La technique idéale (divine disait O Sensei) est telle qu’elle doit toujours vérifier les quatre conditions suivantes :

  1. chaque coup doit être définitif,
  2. chaque coup doit permettre en même temps (c’est à dire par l’action même de frapper) de quitter l’emplacement que l’on occupait l’instant précédent,
  3. chaque coup doit permettre ce déplacement du corps à chaque fois,
  4. ce déplacement du corps est constant, il obéit à une loi mathématique qui le rend toujours analogue à lui-même, quelles que soient les circonstances, cette loi est une homothétie.

La condition n°1 vérifie le concept fondamental des arts martiaux japonais : ichi-go, ichi-è, dont le sens est « une fois seulement ».

La condition n°2 est exprimée sur le plan pratique par le fait qu’il n’existe pas d’esquive en tant que tel en Aikido, et qu’il ne peut pas en exister : parce que l’attaque est en même temps l’esquive.

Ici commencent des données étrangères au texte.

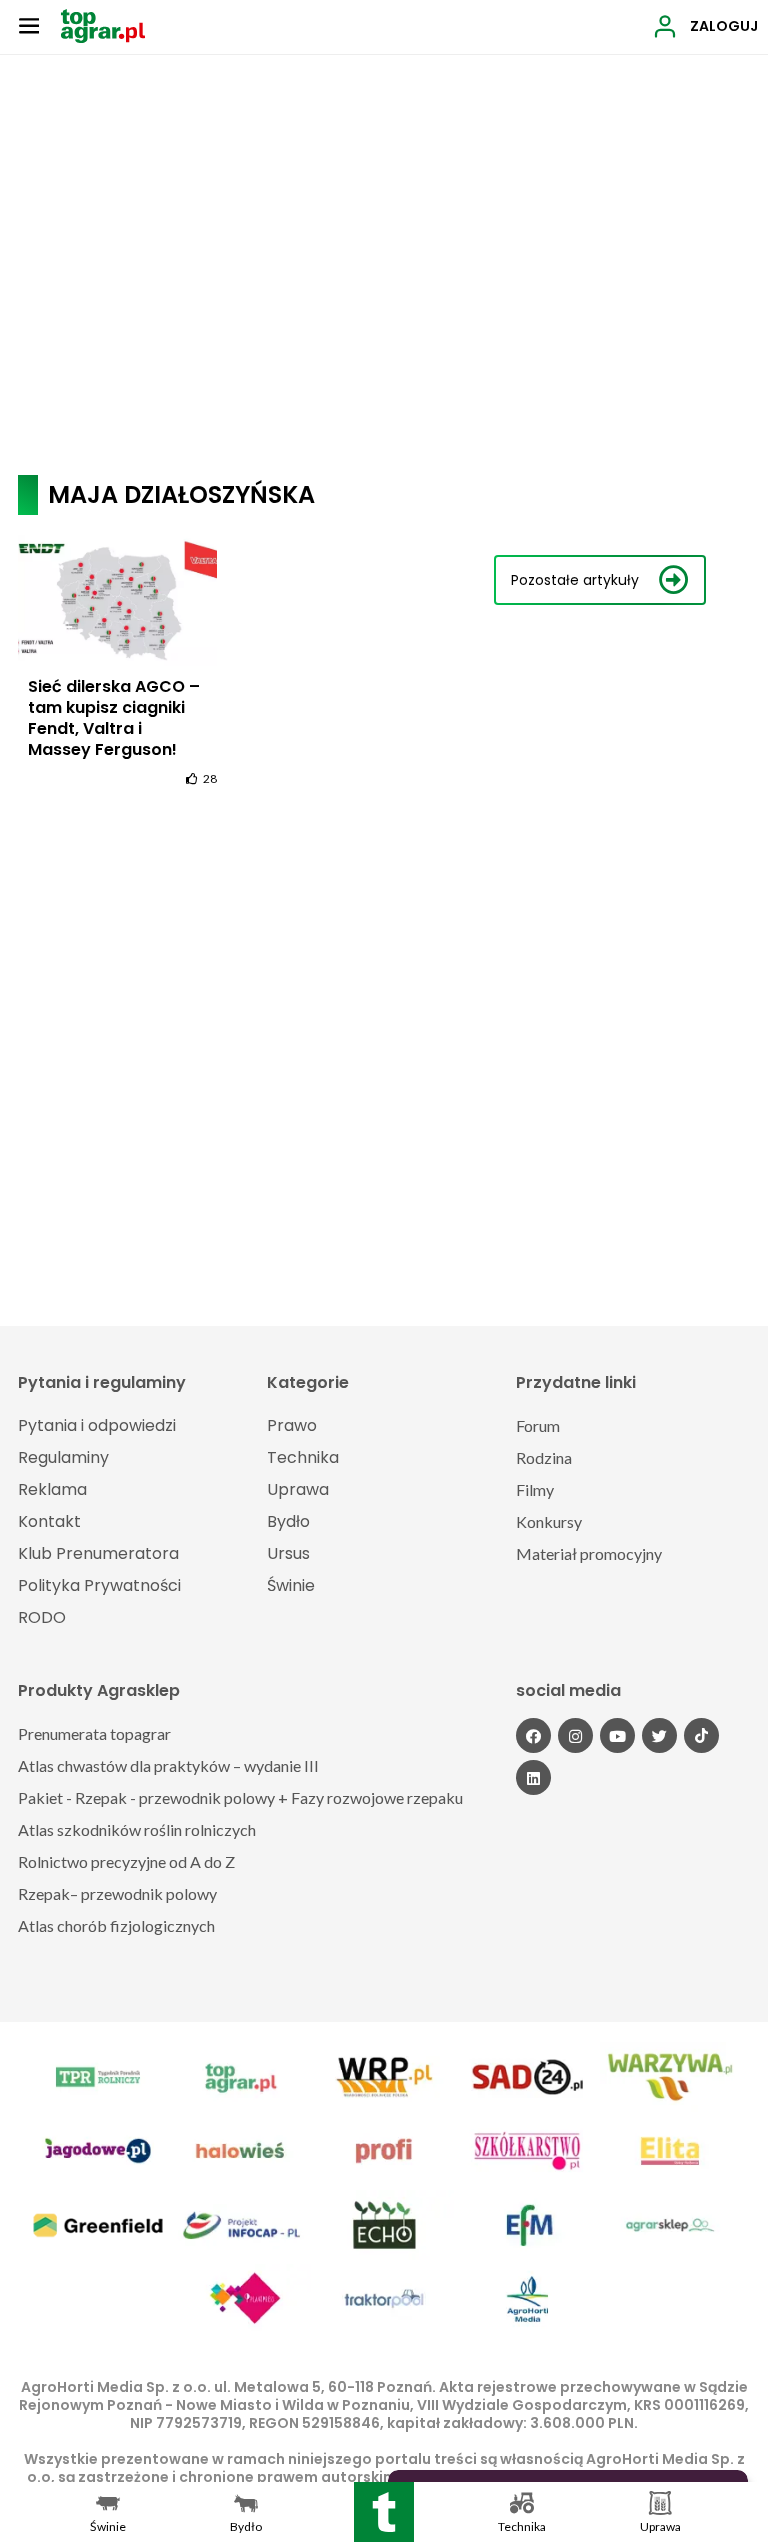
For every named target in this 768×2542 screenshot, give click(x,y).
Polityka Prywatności (99, 1585)
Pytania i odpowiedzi (97, 1425)
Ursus (288, 1553)
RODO (42, 1617)
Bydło (288, 1521)
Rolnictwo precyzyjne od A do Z (126, 1861)
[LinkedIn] (533, 1777)
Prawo (292, 1425)
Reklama (52, 1489)
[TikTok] (701, 1735)
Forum (538, 1425)
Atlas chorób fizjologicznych (116, 1925)
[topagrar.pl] (103, 24)
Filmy (535, 1489)
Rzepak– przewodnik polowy (117, 1893)
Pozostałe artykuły (575, 580)
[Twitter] (659, 1735)
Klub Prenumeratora (98, 1553)
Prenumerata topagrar (94, 1733)
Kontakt (49, 1521)
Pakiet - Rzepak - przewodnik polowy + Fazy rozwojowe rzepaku (240, 1797)
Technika (303, 1457)
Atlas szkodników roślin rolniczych (137, 1829)
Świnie (291, 1585)
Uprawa (298, 1489)
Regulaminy (63, 1457)
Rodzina (544, 1457)
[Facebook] (533, 1735)
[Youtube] (617, 1735)
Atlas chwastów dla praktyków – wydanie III (168, 1765)
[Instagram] (575, 1735)
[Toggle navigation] (29, 25)
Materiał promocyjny (589, 1553)
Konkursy (549, 1521)
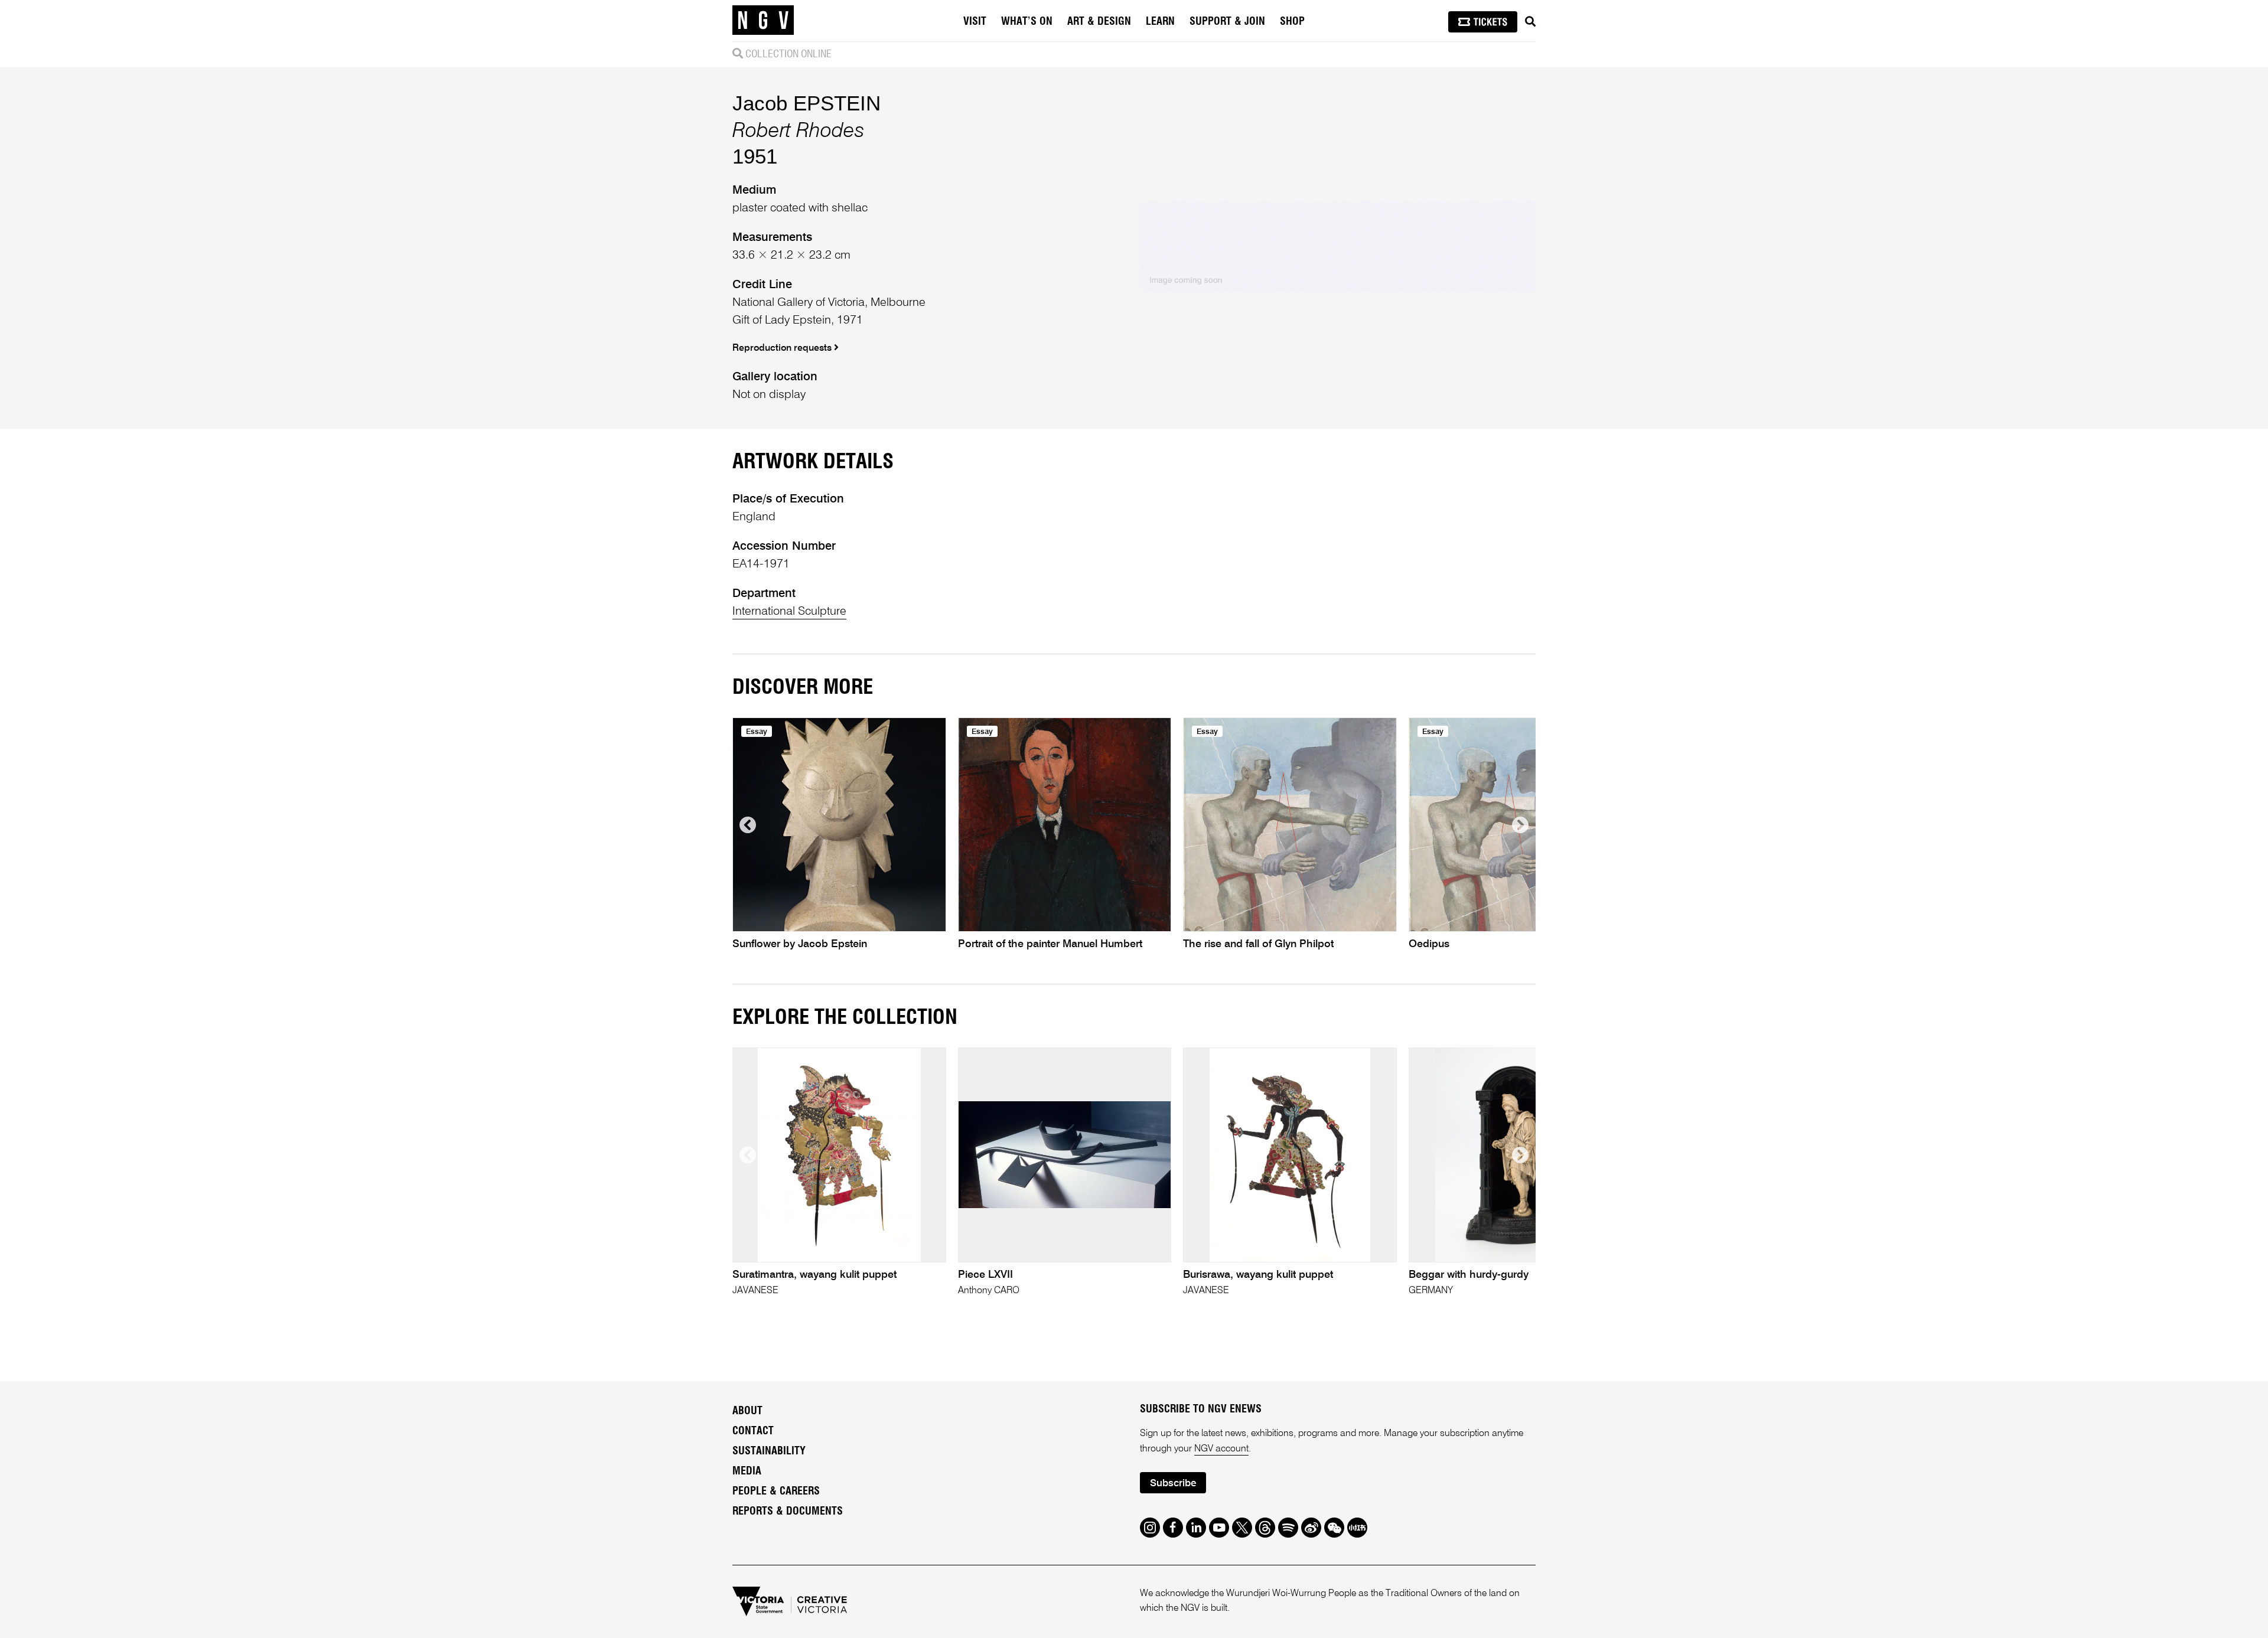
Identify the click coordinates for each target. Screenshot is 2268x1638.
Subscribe (1173, 1484)
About (747, 1411)
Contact (753, 1431)
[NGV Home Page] (763, 21)
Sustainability (769, 1451)
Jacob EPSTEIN (806, 103)
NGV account (1221, 1449)
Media (746, 1471)
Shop (1292, 22)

La seule manière d’esquiver est d’entrer en frappant, c’est irimi.

La condition n°3 exprime la régularité du principe d’action, sous l’apparente diversité infinie des formes techniques.

La condition n°4 est la loi de manifestation – en Aikido – du principe unique d’action lui-même (le Un), qui veut que toutes les techniques soient reliées entre elles par une origine commune. La manifestation de cette origine commune c’est, pour la forme technique, le mouvement invariable du corps dans l’espace, en tant qu’il obéit à cette loi.

Philippe Voarino, novembre 2015.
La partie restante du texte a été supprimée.